In this exemplar, we set up three versions of the same pipeline, that process RNA sequencing data. They are available in docs, along with the background information necessary to follow each pipeline. Each of these pipeline generates .count files in their final step, which counts how many RNA sequences map to each gene for each sample. We created multiple versions of the pipeline to show the different ways in which researchers might want to process their data. They are as follows:

  1. simple_pipeline: This is the simplest version of the pipeline. It is a bash script that can be run straight from the command line. It will execute each stage of the pipeline in sequentially.

    Pros:

    • Simple to follow and execute

    Cons:

    • slow for a large number of samples
    • if there is an error for a single sample the entire pipeline will fail
  2. parallelised_pipeline: This builds on the simple pipeline to run the pipeline on the cluster. It still uses bash scripts to orchestrate the pipeline, however it also allows each sample to be run in parallel on the cluster. This version of the pipeline is therefore a lot faster!

    Pros:

    • a lot faster than simple_pipeline

    Cons:

    • unwieldy to use for large numbers of samples
  3. nextflow_pipeline: This is the most advanced version of the pipeline. Instead of relying on bash scripts, that could fail without warning, it uses the nextflow workflow manager to run the pipeline stages either on your local computer or on a computing cluster.

    Pros:

    • automatically orchestrate the running of large numbers of samples
    • run seamlessly both locally, on computing clusters and on cloud platforms
    • easily shared with others

    Cons:

    • takes more time to set up than the simple or parallelised pipeline

We created markdown documents, available in this directory, for each of these pipelines. These documents explain the pipelines and link to external resources in case you want to learn more. We suggest you go through the documentation in the order above, as each one builds upon the last.

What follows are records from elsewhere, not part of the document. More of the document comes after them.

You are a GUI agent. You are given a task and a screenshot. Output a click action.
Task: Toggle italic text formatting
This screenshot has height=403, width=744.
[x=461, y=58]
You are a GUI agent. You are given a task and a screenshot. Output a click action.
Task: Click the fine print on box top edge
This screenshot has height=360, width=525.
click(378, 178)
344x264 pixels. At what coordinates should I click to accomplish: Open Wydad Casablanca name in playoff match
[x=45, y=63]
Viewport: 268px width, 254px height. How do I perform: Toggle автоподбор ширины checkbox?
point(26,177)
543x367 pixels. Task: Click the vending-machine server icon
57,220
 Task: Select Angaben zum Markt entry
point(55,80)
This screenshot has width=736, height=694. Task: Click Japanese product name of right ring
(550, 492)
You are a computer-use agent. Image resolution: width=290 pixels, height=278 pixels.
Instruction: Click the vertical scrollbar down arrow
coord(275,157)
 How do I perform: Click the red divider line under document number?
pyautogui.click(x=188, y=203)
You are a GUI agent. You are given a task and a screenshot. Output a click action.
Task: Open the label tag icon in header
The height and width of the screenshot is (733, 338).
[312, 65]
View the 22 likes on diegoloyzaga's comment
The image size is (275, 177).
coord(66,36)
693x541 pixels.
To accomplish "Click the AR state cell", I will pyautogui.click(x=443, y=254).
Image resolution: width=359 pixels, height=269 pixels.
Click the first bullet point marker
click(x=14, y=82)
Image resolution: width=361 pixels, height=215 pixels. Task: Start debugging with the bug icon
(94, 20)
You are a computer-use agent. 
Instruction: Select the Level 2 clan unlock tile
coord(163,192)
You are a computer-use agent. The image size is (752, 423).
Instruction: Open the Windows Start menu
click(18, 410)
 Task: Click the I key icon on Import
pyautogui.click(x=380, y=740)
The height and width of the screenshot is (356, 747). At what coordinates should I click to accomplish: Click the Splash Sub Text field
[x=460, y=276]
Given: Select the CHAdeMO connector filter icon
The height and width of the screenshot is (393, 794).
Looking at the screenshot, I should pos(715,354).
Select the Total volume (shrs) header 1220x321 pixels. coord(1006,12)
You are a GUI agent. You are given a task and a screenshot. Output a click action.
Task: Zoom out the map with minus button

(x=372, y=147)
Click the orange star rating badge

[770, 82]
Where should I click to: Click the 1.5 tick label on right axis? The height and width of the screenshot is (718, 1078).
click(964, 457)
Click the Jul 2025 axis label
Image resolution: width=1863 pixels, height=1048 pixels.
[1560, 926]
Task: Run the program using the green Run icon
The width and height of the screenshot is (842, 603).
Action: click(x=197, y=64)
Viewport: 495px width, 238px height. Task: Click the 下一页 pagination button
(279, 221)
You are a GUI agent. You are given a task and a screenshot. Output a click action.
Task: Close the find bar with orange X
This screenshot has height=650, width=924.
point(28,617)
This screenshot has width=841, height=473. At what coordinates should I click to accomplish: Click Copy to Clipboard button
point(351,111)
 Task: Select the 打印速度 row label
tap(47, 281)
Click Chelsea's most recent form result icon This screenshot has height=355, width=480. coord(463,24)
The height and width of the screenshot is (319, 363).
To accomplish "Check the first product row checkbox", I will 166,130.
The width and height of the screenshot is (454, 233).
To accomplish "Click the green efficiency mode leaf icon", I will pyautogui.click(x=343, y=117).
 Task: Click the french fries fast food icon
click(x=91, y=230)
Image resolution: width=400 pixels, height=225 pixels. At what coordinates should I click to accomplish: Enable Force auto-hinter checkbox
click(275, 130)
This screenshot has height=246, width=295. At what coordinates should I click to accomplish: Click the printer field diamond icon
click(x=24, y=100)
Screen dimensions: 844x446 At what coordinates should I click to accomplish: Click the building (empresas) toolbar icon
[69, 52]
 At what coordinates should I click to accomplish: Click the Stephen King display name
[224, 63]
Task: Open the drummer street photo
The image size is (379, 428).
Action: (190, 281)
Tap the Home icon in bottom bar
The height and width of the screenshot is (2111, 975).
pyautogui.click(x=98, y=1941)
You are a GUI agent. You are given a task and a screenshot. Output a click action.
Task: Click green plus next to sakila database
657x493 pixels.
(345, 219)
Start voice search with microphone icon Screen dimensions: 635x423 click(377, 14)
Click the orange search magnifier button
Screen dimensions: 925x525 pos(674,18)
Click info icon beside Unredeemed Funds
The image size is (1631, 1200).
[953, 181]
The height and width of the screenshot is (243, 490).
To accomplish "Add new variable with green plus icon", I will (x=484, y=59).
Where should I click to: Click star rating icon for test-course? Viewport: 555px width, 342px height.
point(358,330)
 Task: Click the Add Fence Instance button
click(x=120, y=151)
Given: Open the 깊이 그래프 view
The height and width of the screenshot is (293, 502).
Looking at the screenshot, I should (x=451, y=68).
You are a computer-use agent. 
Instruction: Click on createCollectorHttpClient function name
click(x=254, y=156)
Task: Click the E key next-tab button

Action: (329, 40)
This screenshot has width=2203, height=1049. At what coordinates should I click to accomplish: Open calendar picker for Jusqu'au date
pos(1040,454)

The downstream analysis uses the output of these pipelines to investigate the data. The dataset is a lot smaller at this point, so this stage of the analysis can be accomplished locally without the use of the cluster. The code for this stage is contained within the notebooks/ directory. The code is written in an Rmarkdown document, which has been run and stored as a markdown document within this directory.